# Fishing the Negative Tides in the homemade skiff



## Backwater (Dec 14, 2014)

Nice! Great job!


----------



## Viking1 (May 23, 2010)

Nice job on filming and editing!!! That was a nice two days of catching.


----------



## fishicaltherapist (Mar 9, 2013)

THAT'S what it's all about !!! Great edit & sound.


----------



## TACZK (Dec 7, 2017)

Excellent; looks like great fun


----------



## mpeet0 (Aug 7, 2015)

Backwater said:


> Nice! Great job!


Thanks !! I really appreciate it


----------



## anytide (Jul 30, 2009)

yes 
go negative or go home !


----------



## mpeet0 (Aug 7, 2015)

Viking1 said:


> Nice job on filming and editing!!! That was a nice two days of catching.


Thanks! It was a great couple of days, hopefully i'll be able to get some more in pretty soon!


----------



## mpeet0 (Aug 7, 2015)

fishicaltherapist said:


> THAT'S what it's all about !!! Great edit & sound.

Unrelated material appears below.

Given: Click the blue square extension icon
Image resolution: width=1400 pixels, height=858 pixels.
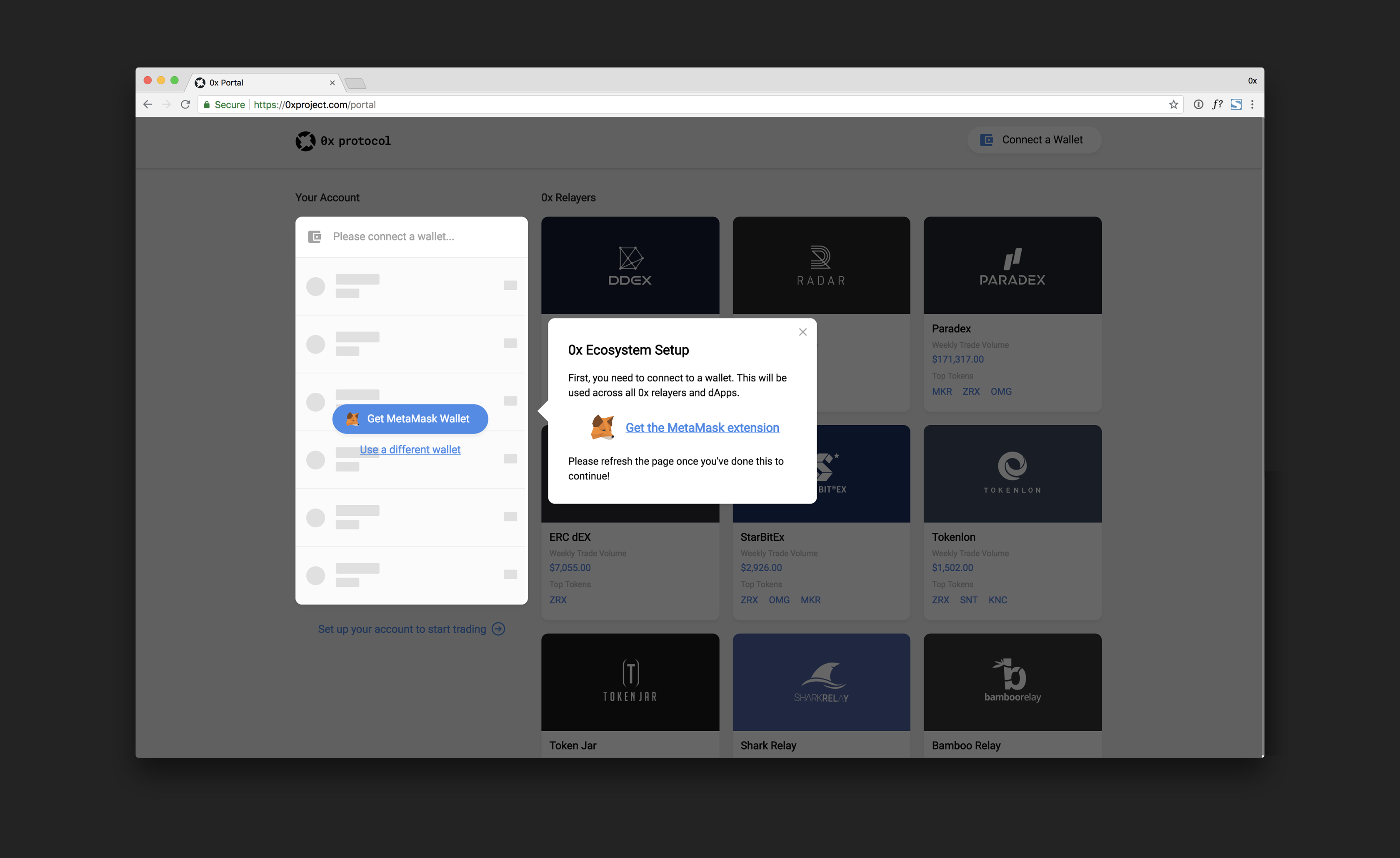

Thanks fishical, I had a blast. Hopefully I'll be out there again in a few days, a man can only dream of having more days like that! haha


----------



## mpeet0 (Aug 7, 2015)

TACZK said:


> Excellent; looks like great fun


Thank you, it was definitely an awesome time!


----------



## mpeet0 (Aug 7, 2015)

anytide said:


> yes
> go negative or go home !


Thanks anytide! I really appreciate it


----------



## sabaird1221 (May 4, 2013)

sweet


----------



## mpeet0 (Aug 7, 2015)

sabaird1221 said:


> sweet


Thanks man!


----------



## Finn Maccumhail (Apr 9, 2010)

Pretty sweet video.

But I think that qualifies as a "nano" instead of a "micro."


----------